The office and many other aid groups, including the international Red Cross, have seen donations shrink in the past few years for trouble spots such as Syria, South Sudan, the Middle East and the Democratic Republic of the Congo (DR Congo), and newer ones like Ukraine and Sudan. Aid access has been difficult in some places, especially Sudan and Gaza.
The office’s appeal for US$50 billion for this year was only 43 percent fulfilled as of last month.
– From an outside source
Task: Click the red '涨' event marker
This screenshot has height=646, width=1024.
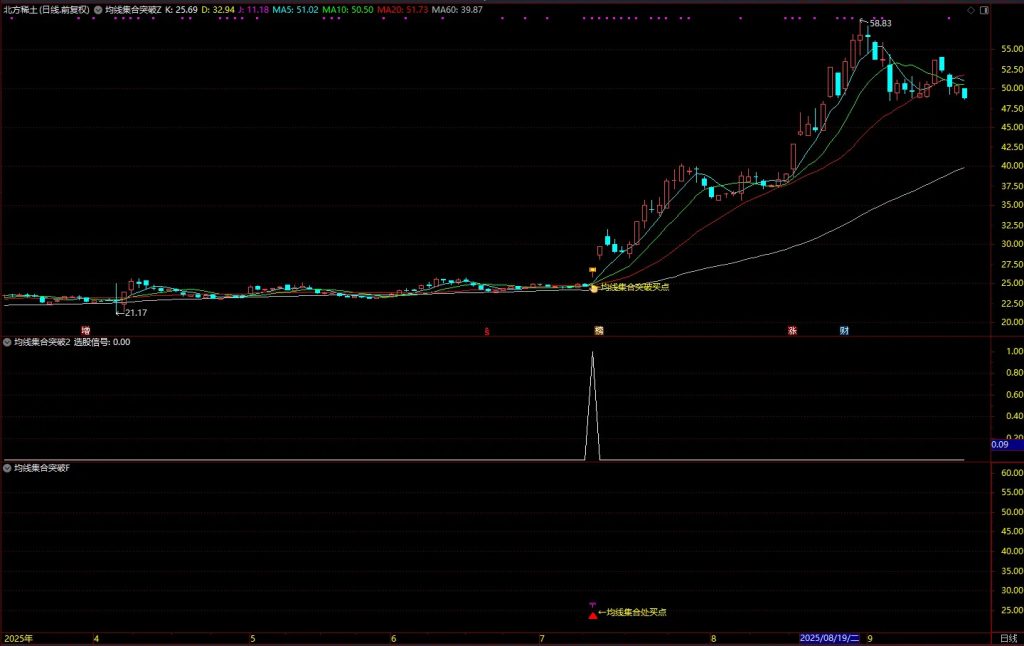Action: tap(792, 330)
One consequence of that shortfall was a 80 percent reduction in food aid for Syria, which has seen a sudden escalation in fighting in the past few days.
Such funds go to UN agencies and more than 1,500 partner organizations.
The biggest asks for next year are for Syria — a total of US$8.7 billion for needs within the country and for neighbors that have taken in Syrian refugees — as well as Sudan at a total of US$6 billion, the “Occupied Palestinian Territory” at US$4 billion, Ukraine at about US$3.3 billion and DR Congo at nearly US$3.2 billion.
Fletcher said that his office needs to be “ruthless” in choosing to reach people most in need.
“I choose that word carefully, because it’s a judgement call — that ruthlessness — about prioritizing where the funding goes and where we can have the greatest impact,” he said. “It’s a recognition that we have struggled in previous years to raise the money we need.”
In response to questions about how much US president-elect Donald Trump would spend on humanitarian aid, Fletcher said he expects to spend “a lot of time” in Washington over the next few months to talk with the new administration.
The US is the UN’s biggest single donor.
“America is very much on our minds at the moment,” he said, acknowledging some governments “will be more questioning of what the United Nations does and less ideologically supportive of this humanitarian effort” laid out in the new report.